Most of us have heard the story several times: A tired black seamstress enters a Montgomery bus in 1955 and walks past the first few, mostly empty rows of seats for “Whites Only.”  It is against the law for blacks, like her, to sit in this section so she moves to the middle of the bus where blacks can sit.  She takes a seat and the bus driver moves on.  However, if a white passenger was left standing, a black passenger would be required to get up.

 Then a slew of white passengers enter the bus and there is nowhere to sit.  The bus driver barks at Parks to move.  She is tired, it has been a long day of work, and even though she is a member of her local chapter of the NAACP and fights the laws, she has never broken them, until today.  Her defiant act has her jailed, but by sitting, she stood up and started a magnificent movement.

 I have heard this story a million times.  I remember singing “Sister Rosa Parks” by the Neville Brother, thanking her for her efforts.  I have read books, I have written papers.  I know the story.  And in the midst of Mrs. Rosa Parks “home going” I am afraid that I know the story too well.  My whole generation has heard it so many times that we are bored of it and have become complacent. Instead of realizing its impact, we are looking for something more exciting on TV.

Mrs. Parks was scared for us too.  Before she passed, Rosa Lee Parks once said that the elders in the black community "have tried to shield young people from what we have suffered.  And in so doing, we seem to have a more complacent attitude.”

I hear Mrs. Park’s sentiment and I wonder what my generation can do collectively to pitch into the fight to improve our condition.  Mrs. Rosa Parks had a solution:  "We must double and redouble our efforts to try to say to our youth, to try to give them an inspiration, an incentive, and the will to study our heritage and to know what it means to be black in America today."

Maybe we don’t have a realistic grasp on what it means to be black in America today.  My generation undoubtedly has a new attitude.  With the recent Millions More Movement hitting Washington, DC, I have heard friends scoff that marches and tactics of older blacks are ineffective in a contemporary society. 

In the college setting that I’m immersed in, many of us are ok.  We are not the “bus generation.”  Many of us drive our cars around campus without a second thought.  We can pretty much eat, drink, and stand where we want.  On the outside, it seems like everything is fine, when in reality, the black community is still hurting on the inside.  I wonder: does my generation take our newer found bit of “legal equality” for granted?  Are we complacent?

It is so easy to feel like there is nothing left for us to do, while riding on the coattails of the efforts and struggles of our elders.  In fact, many of us are not convinced that there is something to do.  In a recent class discussion, many of my peers asked, “What exactly is the agenda of the black community these days?  Who are our leaders?”  Sometimes it’s not clear and we’d rather be enjoying the benefits that our ancestors worked for by relaxing.

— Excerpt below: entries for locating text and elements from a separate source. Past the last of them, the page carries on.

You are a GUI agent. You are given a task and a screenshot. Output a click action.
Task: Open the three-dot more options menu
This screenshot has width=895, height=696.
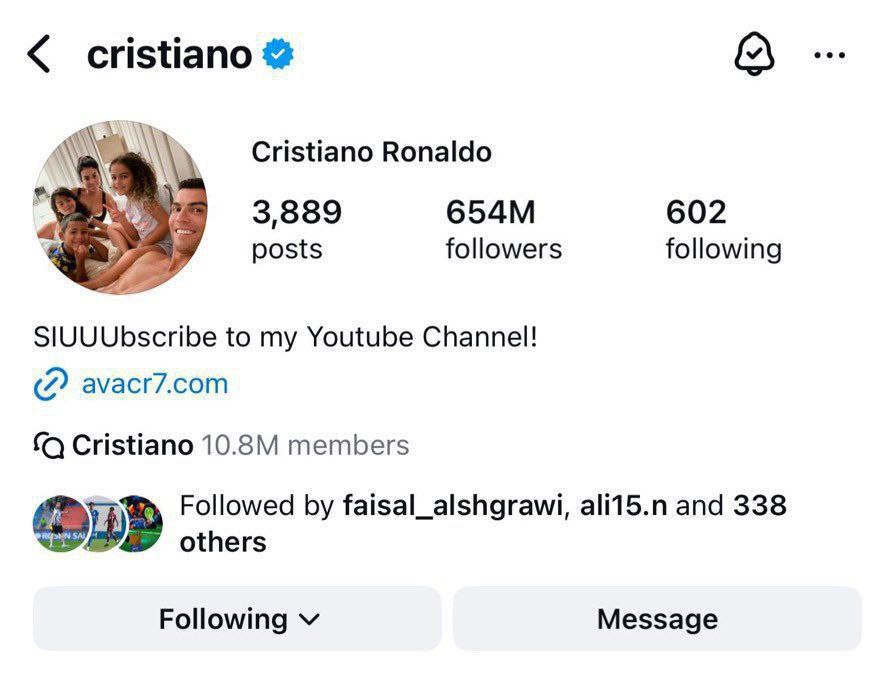tap(829, 55)
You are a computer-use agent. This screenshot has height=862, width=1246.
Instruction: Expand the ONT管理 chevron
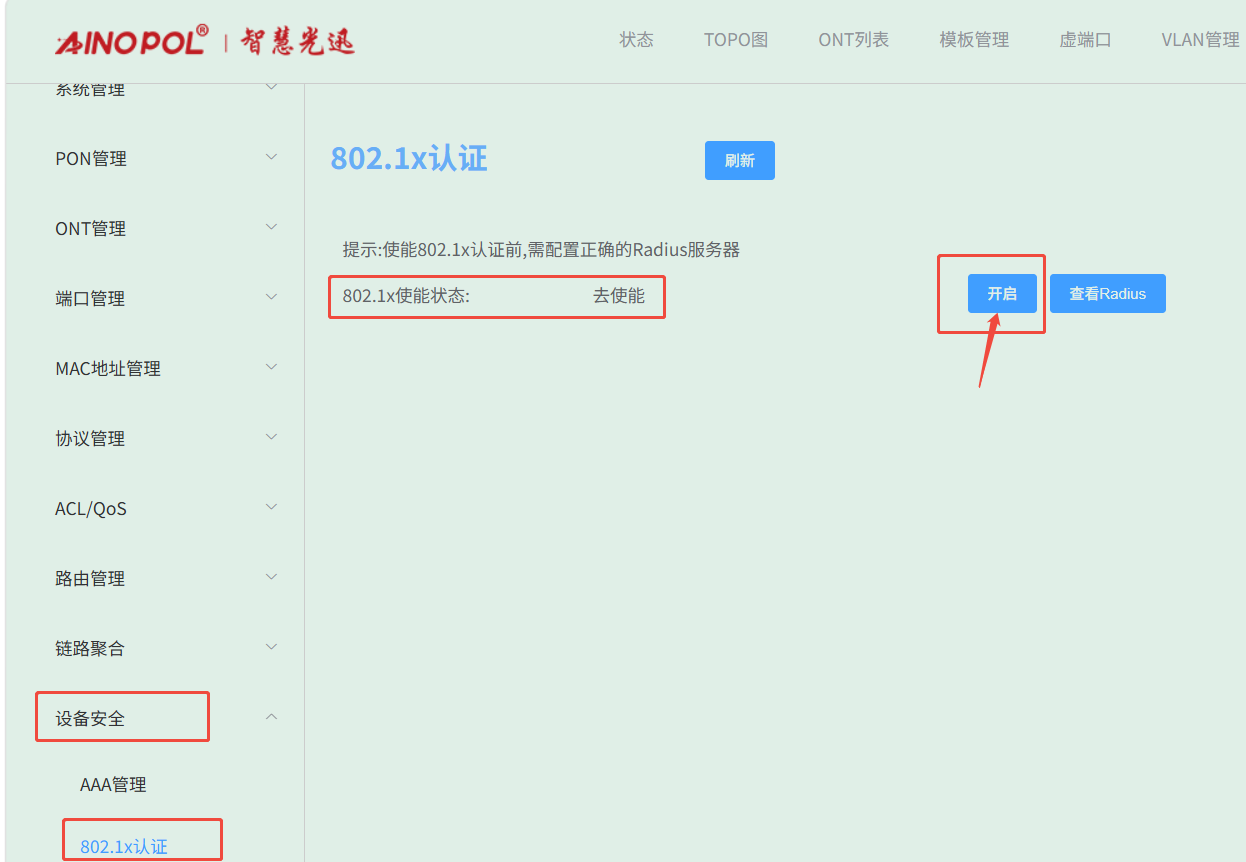[x=271, y=227]
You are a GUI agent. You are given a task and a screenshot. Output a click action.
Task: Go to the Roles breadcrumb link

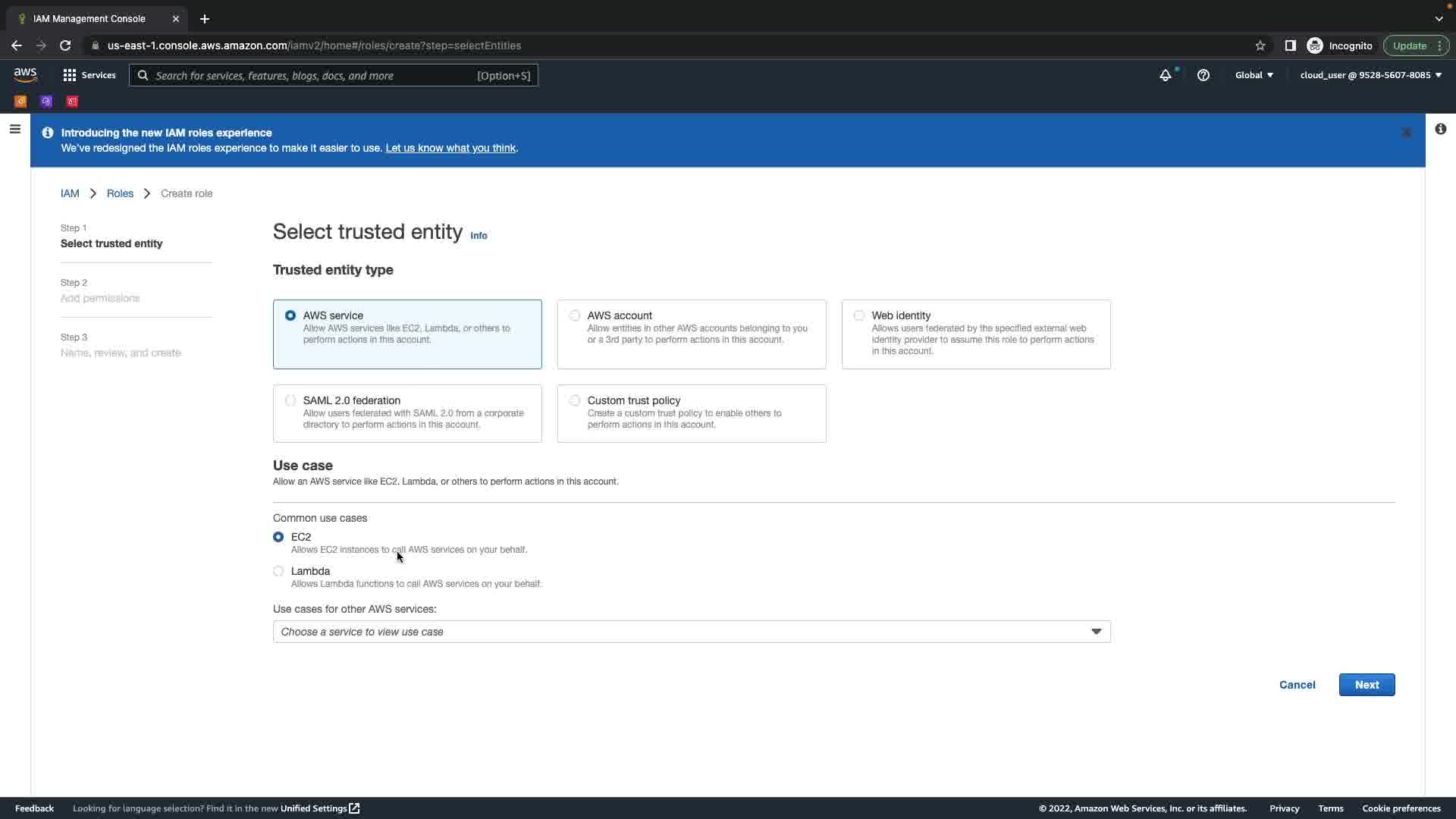coord(120,193)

I don’t know what it’s going to take for my generation to stop being “comfortable” with the meager things that our community has achieved over the centuries and to continue to fight for more.  Nevertheless, I am reminded by Mrs. Rosa Lee Park’s final words at a celebration in her honor in 1998.

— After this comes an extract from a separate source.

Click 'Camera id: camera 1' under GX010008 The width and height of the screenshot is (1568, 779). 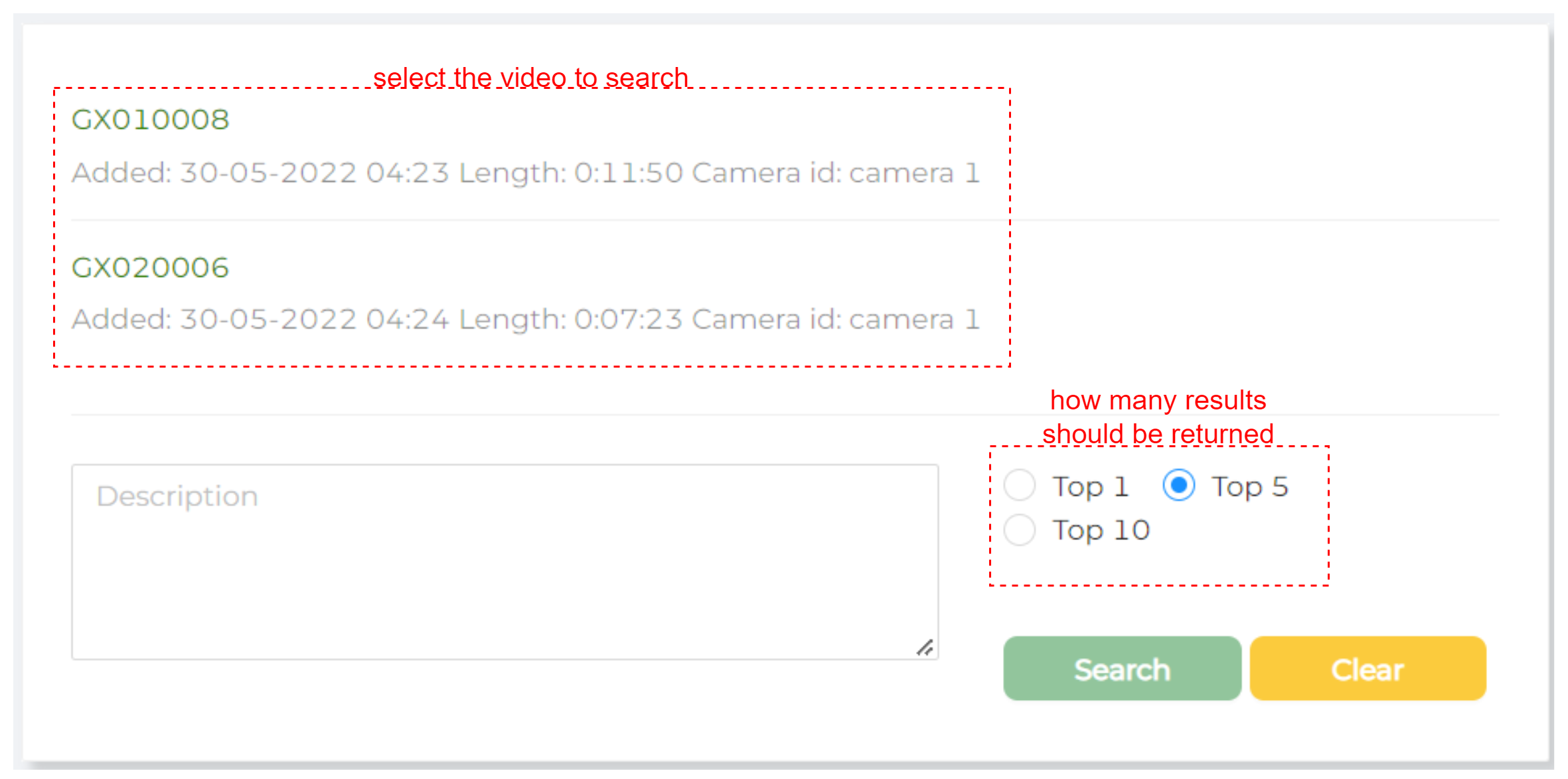[835, 173]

She said, "I am leaving this legacy to all of you … to bring peace, justice, equality, love and a fulfillment of what our lives should be.  Without vision, the people will perish, and without courage and inspiration, dreams will die – the dream of freedom and peace."

Perhaps we need to find a modern vision, courage, and inspiration for a start.

         In the words of that Neville Brothers song, “Thank you Sister Rosa Parks.  Thank you Miss Rosa you are the spark.  You started our freedom movement-.”

         I hope that my generation will take your spark and use it to ignite the torch that we will carry until the freedom movement is truly finished.